Players can pit their wits against each other on Channel 4’s website and, if they win enough online games, they could qualify for a place on the television contest, to be presented by George Lamb.

Chunk – which has designed games for Minute To Win It and The Krypton Factor, both on ITV – was paired up with Endemol by Channel 4, which is also working with the Scottish company on a project involving supermarket chain Sainsbury’s.

The Bank Job is probably the most addictive game we’ve ever designed,” explained Chunk managing director Donnie Kerrigan.

“Channel 4 was looking for one million games to have been played on the website by the time the show premieres in January – but we passed that target on Thursday, just four nights after it launched.”
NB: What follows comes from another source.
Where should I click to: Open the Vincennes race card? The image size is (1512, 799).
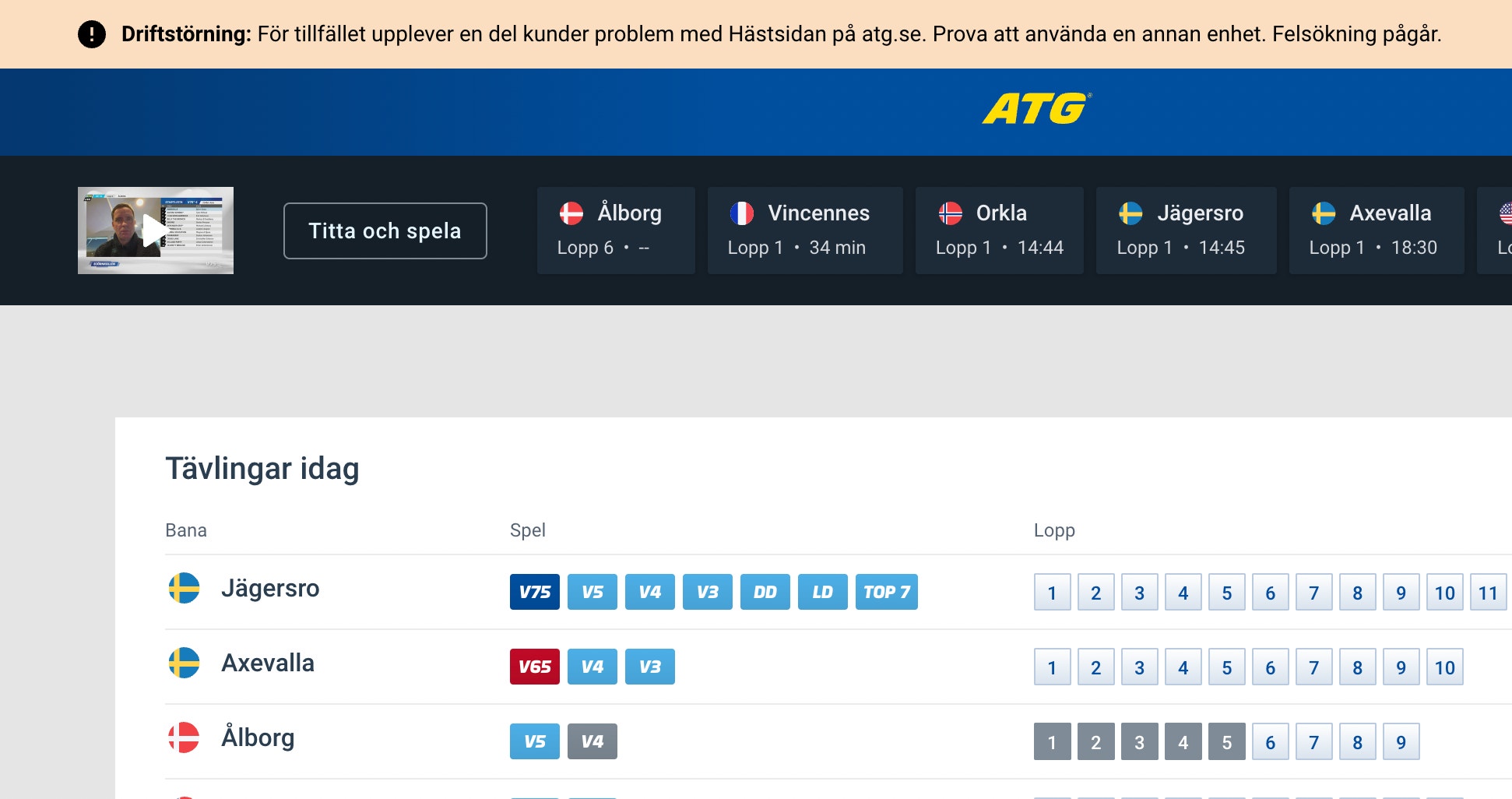pos(804,231)
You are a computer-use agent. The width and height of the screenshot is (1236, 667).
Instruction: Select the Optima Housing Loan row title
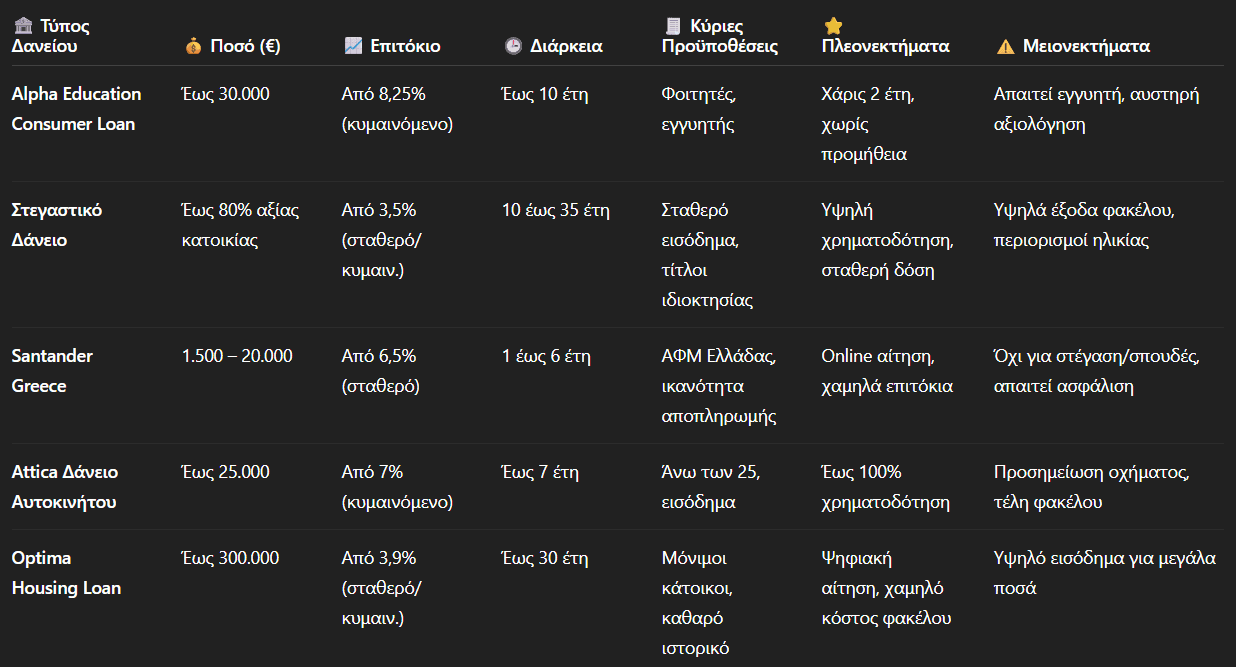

Kerrigan founded the company in 2001 with Brian Limond, better known as BBC Scotland comedian Limmy. The pair had worked together at new media agency Black ID. Kerrigan bought out Limond in 2006 when he left to travel and concentrate on his comedy.

By then, their digital agency Chunk Digital, was already carrying out work for clients including lager brands Foster’s and Kronenbourg, but Kerrigan spun out Chunk Games as a separate outfit last year to concentrate on entertainment.

While most of Chunk’s activity comes through contract work – with its other clients including the BBC, Famous Grouse, The Macallan and Toblerone – the company is about to launch its first in-house game in the run-up to Christmas.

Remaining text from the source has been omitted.